• **Work instructions**
Copy exactly the lines of the material below that run from the one containing "How do I perform: Return" through the one containing "588x391 pixels.". Copy no other lines.
§ §
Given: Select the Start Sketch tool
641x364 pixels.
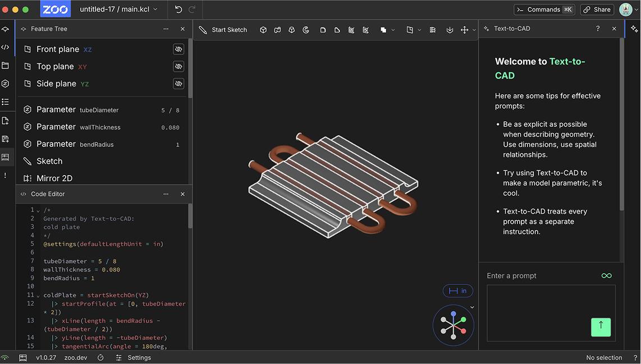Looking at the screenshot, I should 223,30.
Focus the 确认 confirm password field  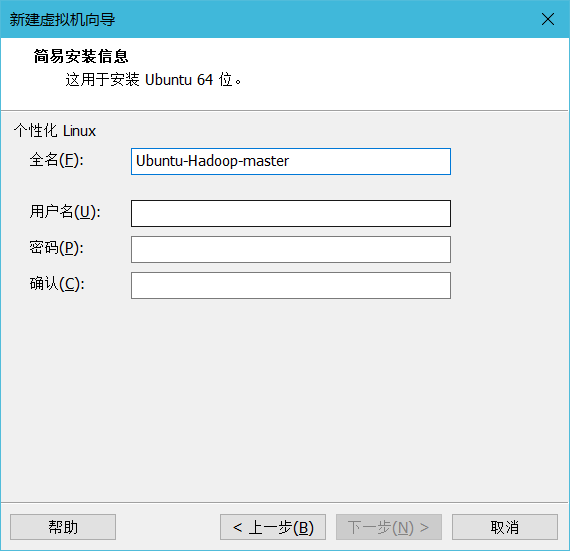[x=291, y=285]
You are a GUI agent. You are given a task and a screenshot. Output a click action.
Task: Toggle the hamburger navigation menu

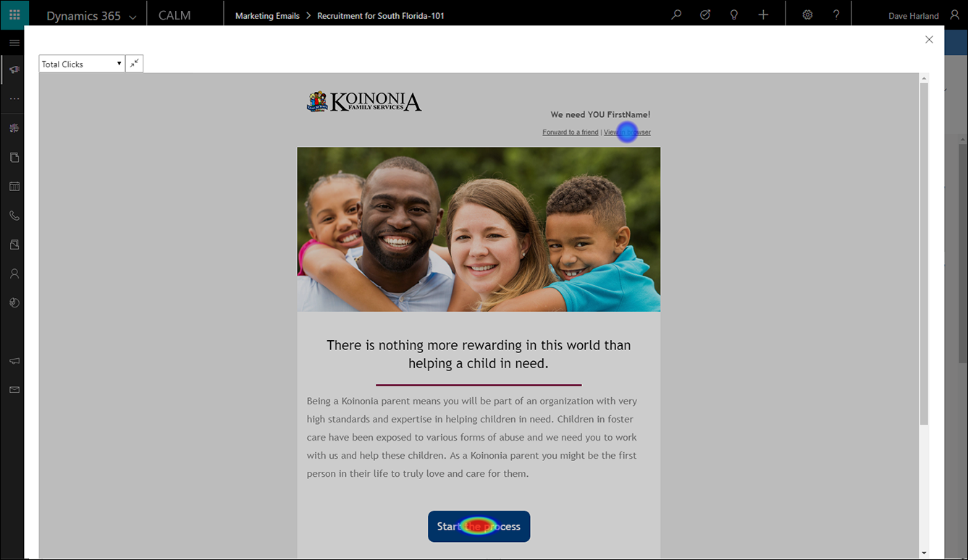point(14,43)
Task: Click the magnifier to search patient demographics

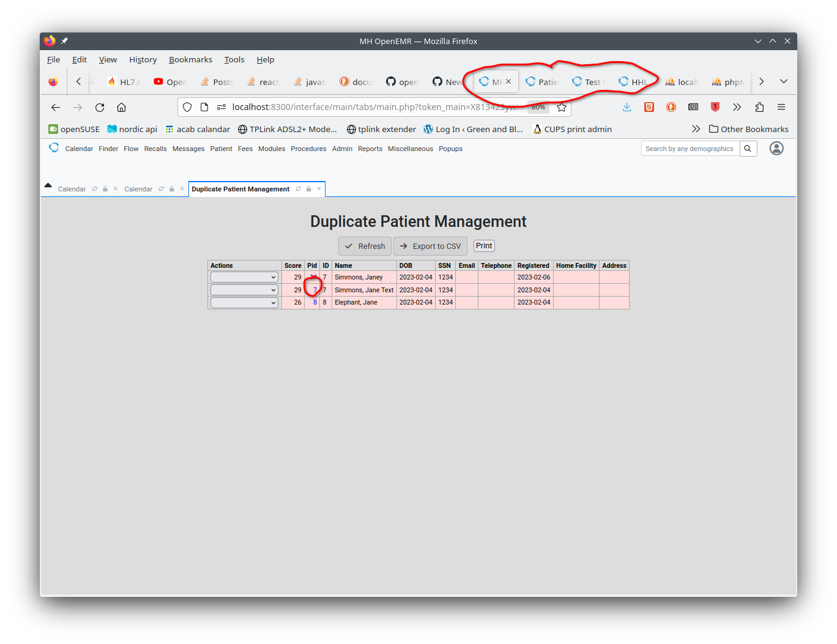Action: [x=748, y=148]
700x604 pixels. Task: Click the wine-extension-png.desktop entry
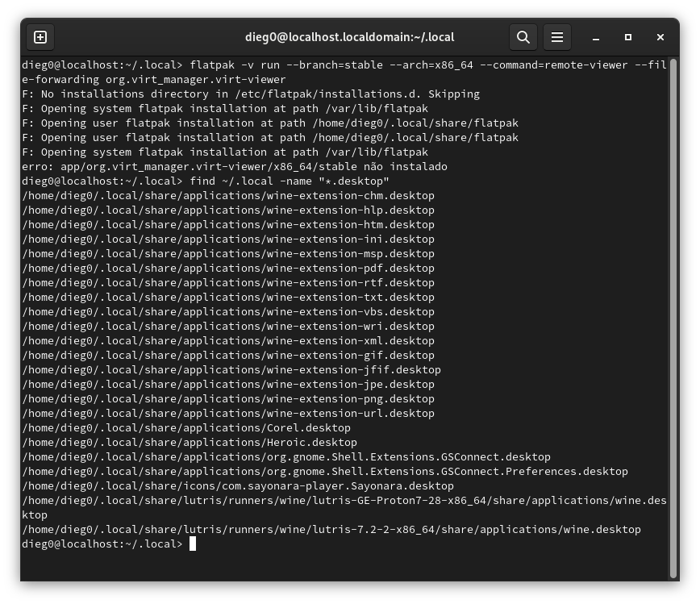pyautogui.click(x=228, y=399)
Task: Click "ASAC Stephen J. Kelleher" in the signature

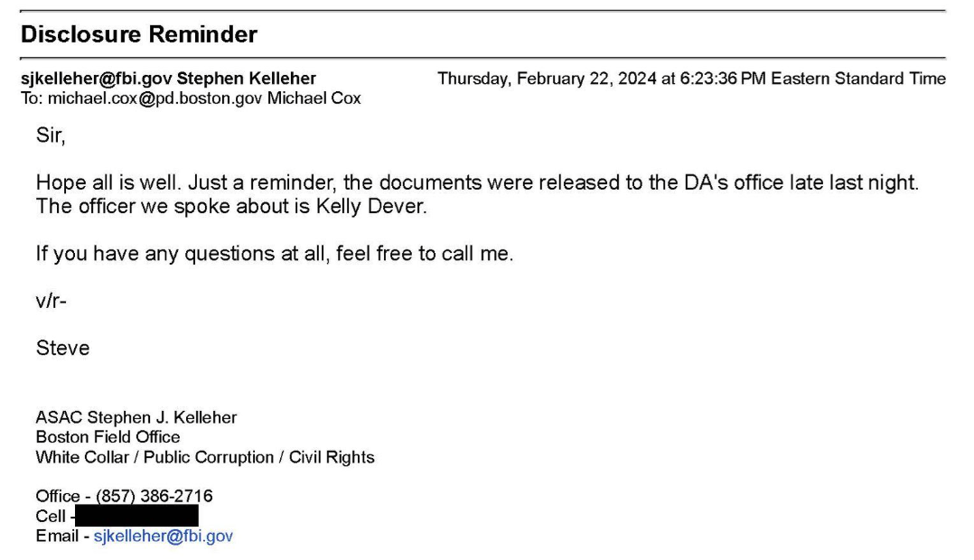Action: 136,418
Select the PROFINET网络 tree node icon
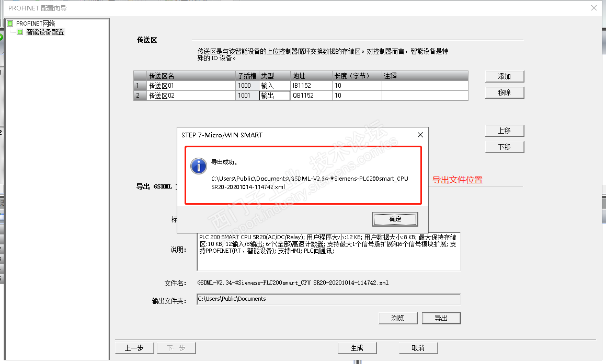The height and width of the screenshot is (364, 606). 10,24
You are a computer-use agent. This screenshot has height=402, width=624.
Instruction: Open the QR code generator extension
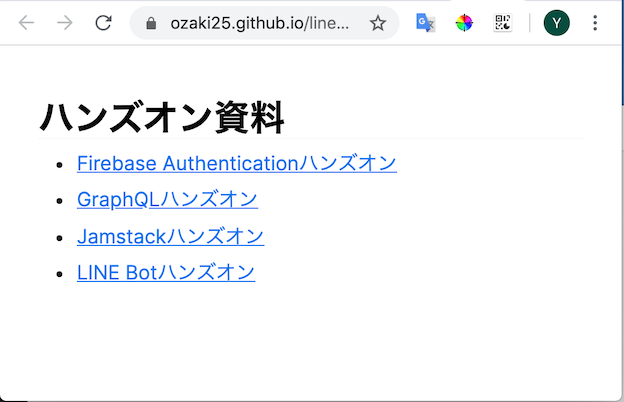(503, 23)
§ §
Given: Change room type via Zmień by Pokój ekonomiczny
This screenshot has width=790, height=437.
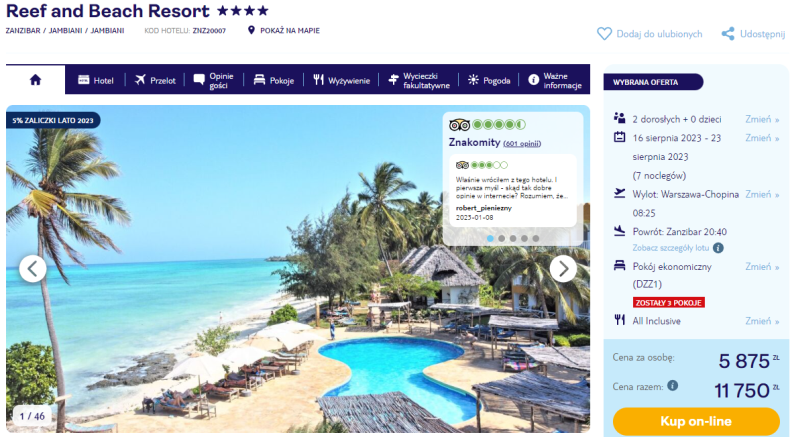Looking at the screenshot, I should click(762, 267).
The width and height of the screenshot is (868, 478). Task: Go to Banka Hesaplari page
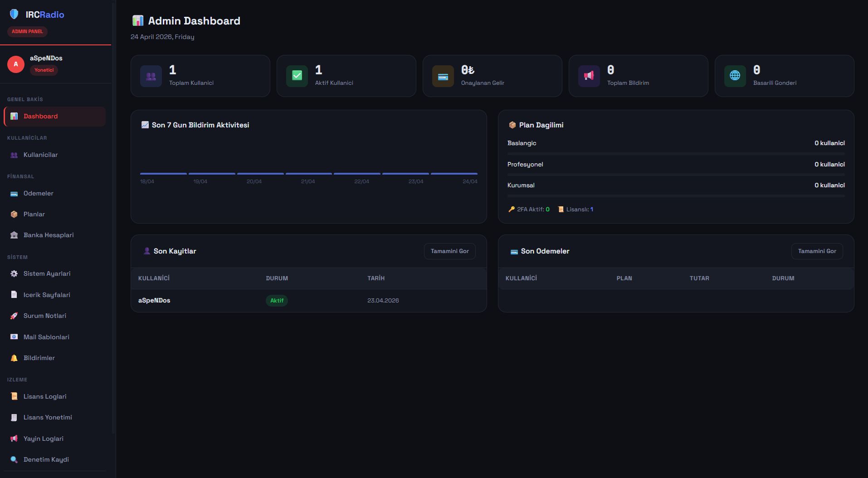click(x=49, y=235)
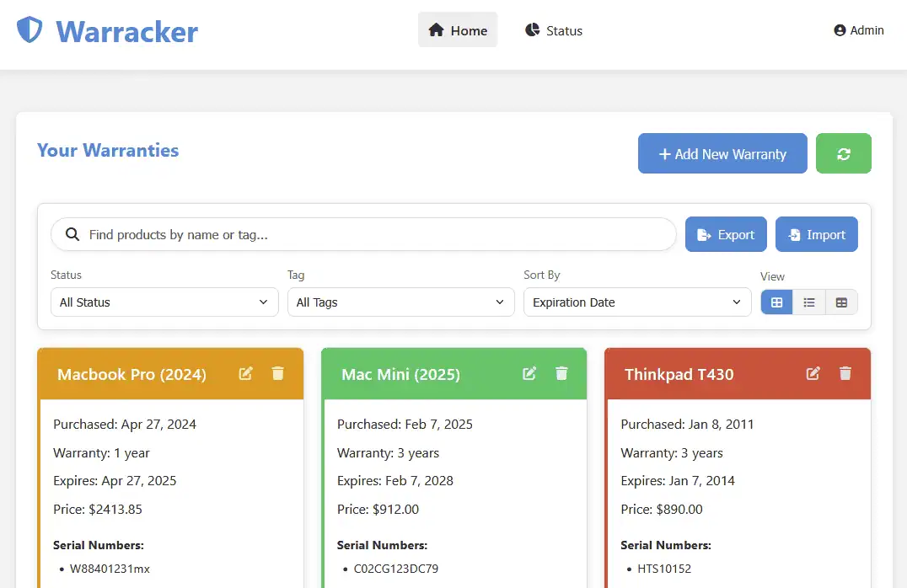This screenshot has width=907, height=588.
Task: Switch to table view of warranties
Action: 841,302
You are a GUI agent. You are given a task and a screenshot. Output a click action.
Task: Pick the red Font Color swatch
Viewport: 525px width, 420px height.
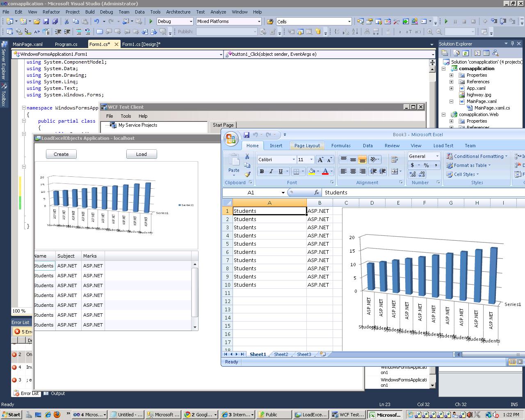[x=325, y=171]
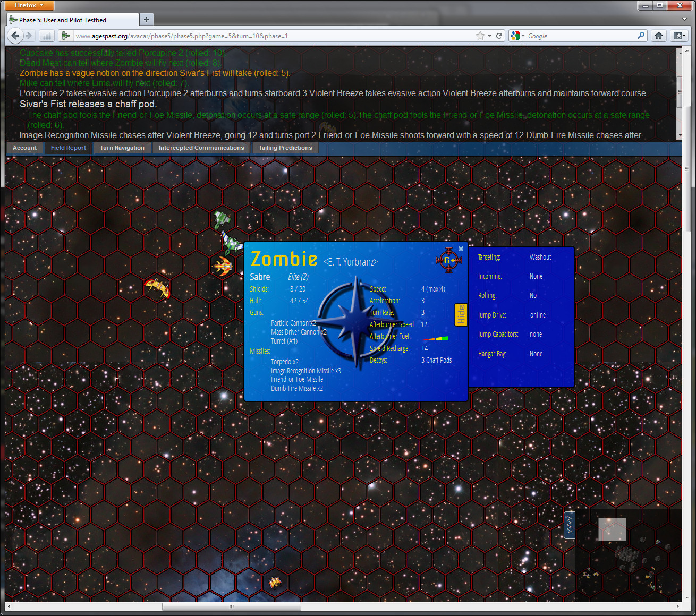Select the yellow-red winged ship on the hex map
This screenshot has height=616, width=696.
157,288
§ §
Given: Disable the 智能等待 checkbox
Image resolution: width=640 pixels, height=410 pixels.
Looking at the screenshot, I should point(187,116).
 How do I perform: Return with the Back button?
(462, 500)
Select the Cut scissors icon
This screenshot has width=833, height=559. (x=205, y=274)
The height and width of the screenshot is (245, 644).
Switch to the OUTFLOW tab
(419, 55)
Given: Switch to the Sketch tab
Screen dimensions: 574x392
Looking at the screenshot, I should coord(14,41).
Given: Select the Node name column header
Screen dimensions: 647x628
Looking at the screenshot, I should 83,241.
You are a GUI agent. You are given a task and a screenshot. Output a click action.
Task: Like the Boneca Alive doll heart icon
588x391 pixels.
§ §
• **The completed task**
 How do I perform: Return with the Back button?
(462, 500)
Select the Cut scissors icon
This screenshot has width=833, height=559. (x=205, y=274)
The height and width of the screenshot is (245, 644).
Switch to the OUTFLOW tab
(419, 55)
Given: Switch to the Sketch tab
Screen dimensions: 574x392
Looking at the screenshot, I should coord(14,41).
Given: Select the Node name column header
Screen dimensions: 647x628
Looking at the screenshot, I should 83,241.
You are a GUI agent. You are given a task and a screenshot. Output a click action.
Task: Like the Boneca Alive doll heart icon
588x391 pixels.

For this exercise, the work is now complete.